In einer Woche beginnt das Race Across America. Zeit zum Nachdenken: Ich werde oft gefragt, warum ich das eigentlich mache - 4830 Kilometer bei Hitze und Kälte, Regen und Wind mit dem Fahrrad zu fahren. Das Rennen ist schon mit einer Besteigung des Mount Everest verglichen worden, aber das ist nur zum Teil richtig: Beim Everest muss man weitergehen, immer weiter - beim RAAM kann es sinnvoller sein, aufzuhören. Bequemer wäre das auf jeden Fall. Daher braucht man viel mentale Stärke, wenn man sich quält. Aber auch dann, wenn man versucht, das Rennen durch die richtige Strategie zu einer Genussfahrt zu machen - schließlich muss man die richtige Balance finden zwischen Belastung und Regeneration. Auf jeden Fall ist das RAAM mehr als eine Fahrt von Küste zu Küste, es ist eine Reise in das innere Selbst. Das klingt jetzt vielleicht ein bisschen esoterisch, aber es ist wirklich so: Das Rennen ist ein Tor. Wer hinein fährt, kommt verändert hinaus. Bei meiner ersten Teilnahme vor zwei Jahren konnte ich durch eine ausgeklügelte Strategie die Belastung im Griff halten und das Rennen sogar genießen.
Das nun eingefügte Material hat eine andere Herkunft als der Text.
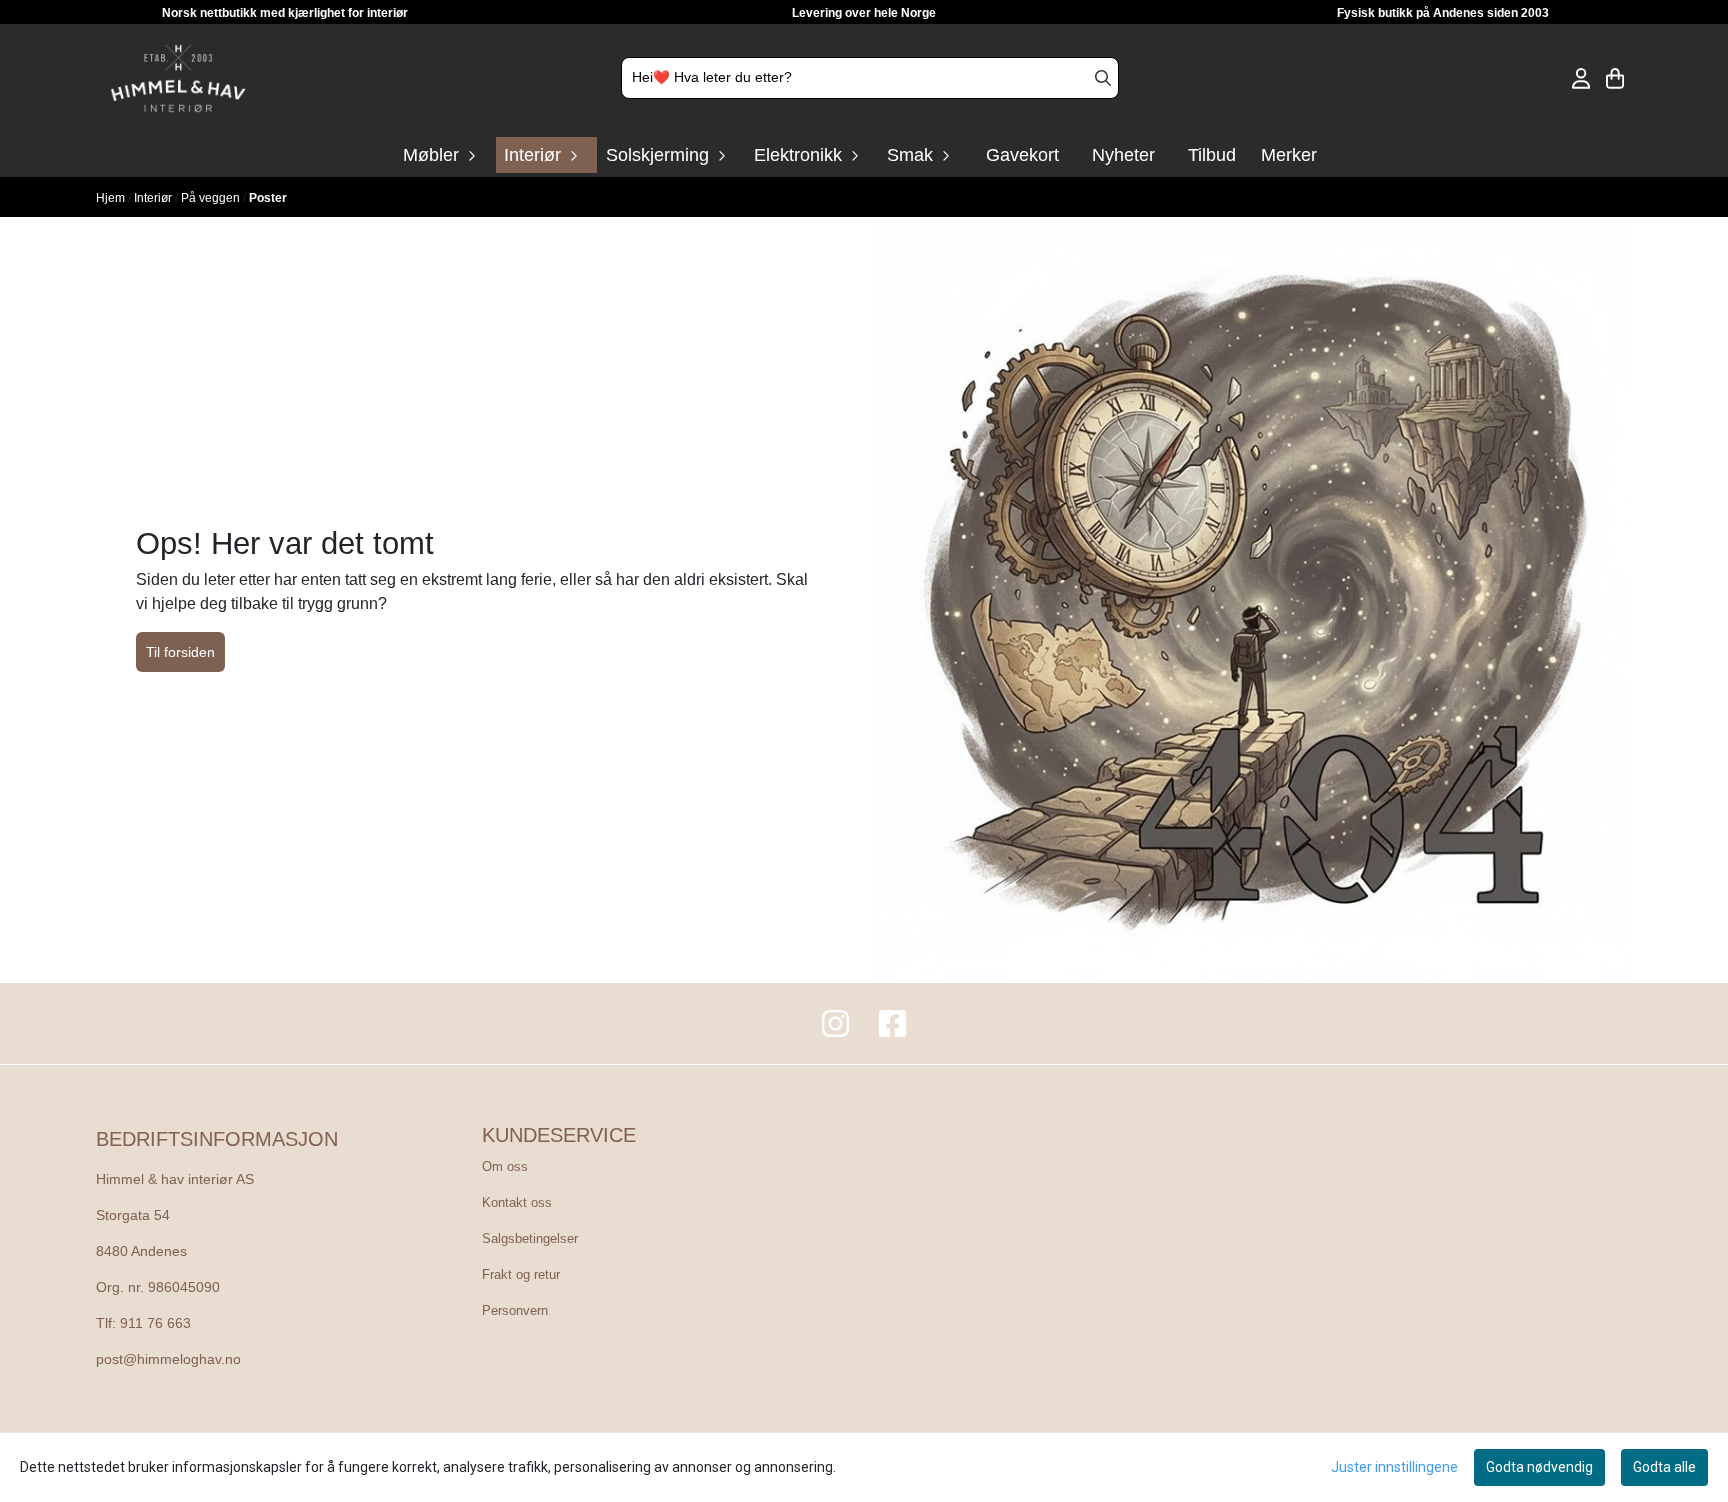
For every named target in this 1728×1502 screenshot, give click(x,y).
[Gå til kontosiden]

Die mentale Belastung war dafür sehr hoch. Ich habe dabei den Teil von mir entdeckt, der bisher Triebfeder für ganz viele meiner Aktivitäten war - ohne dass ich wusste, ihn verloren zu haben.

Sonntag, 30. Mai 2010

Der Countdown läuft...

Langsam, aber sicher beginnt die letzte Phase der Vorbereitung. Nur noch fünf Tage Höhenakklimatisation auf etwa 2500 Metern über dem Meeresspiegel stehen an, dann geht es über Las Vegas und die Mojave-Wüste - letzte Hitzeanpassung - zum Treffen mit dem restlichen Team in LA. Gestern auf der Originalstrecke im Monument Valley machte meine Tochter Nadja eine wundersame Entdeckung. Der Wind formte merkwürdige Buchstaben im Wüstensand, die nur für uns einen Sinn ergaben - sie hat sie sofort fotografisch festgehalten.